Passing years may tempt us to regard Jeremy Thorpe not so much wicked as absurd — a skinny, waistcoated Kenneth Williams figure mewling “Infamy, infamy, they’ve all got it infamy me,” to his big fat friend Cyril Smith. Thorpe led the Liberal Party for nine years from 1967 and nearly formed a government with the Tories in 1974. An Eton dandy, his mouth twitched with nascent drolleries. He wore trilby hats and lived in terror of his old dragon of a mother, whose left eye gleamed with a monocle.
In 1979, less comically, Thorpe was tried for conspiring to murder his gay lover Norman Scott. Somehow he was acquitted.
There have been numerous non-fiction Thorpe books, including last year a fine biography by Michael Bloch. Auberon Waugh wrote a fizzing account of the trial.

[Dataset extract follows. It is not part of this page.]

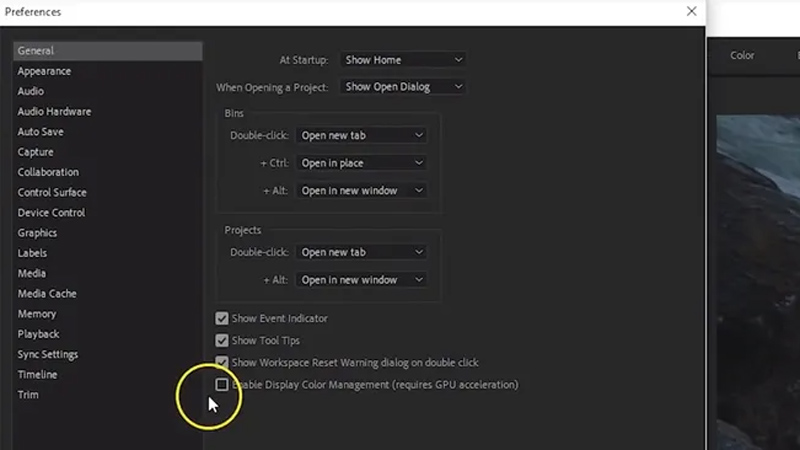Open Timeline preferences section

[x=37, y=375]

Other Thorpe chroniclers have included reporters Magnus Linklater and Barrie Penrose.
Now comes one from John Preston, who brings a novelist’s nib to proceedings. Is that a euphemism for saying he has invented things? This fluent, readable book has certainly been polished with a f air degree of what Fleet Street feature editors once called topspin: “Give it some topspin, old boy. Make the copy sing.” In this John Preston more than succeeds.
A Very English Scandal does not seek to be biography or learned treatise. It places a premium on narrative zing. Readers fastidious about fact may find their sensibilities bruised. The author — I nearly said scriptwriter — aims for a vivid tableau of the players in Thorpe’s long, tragic downfall. (more...)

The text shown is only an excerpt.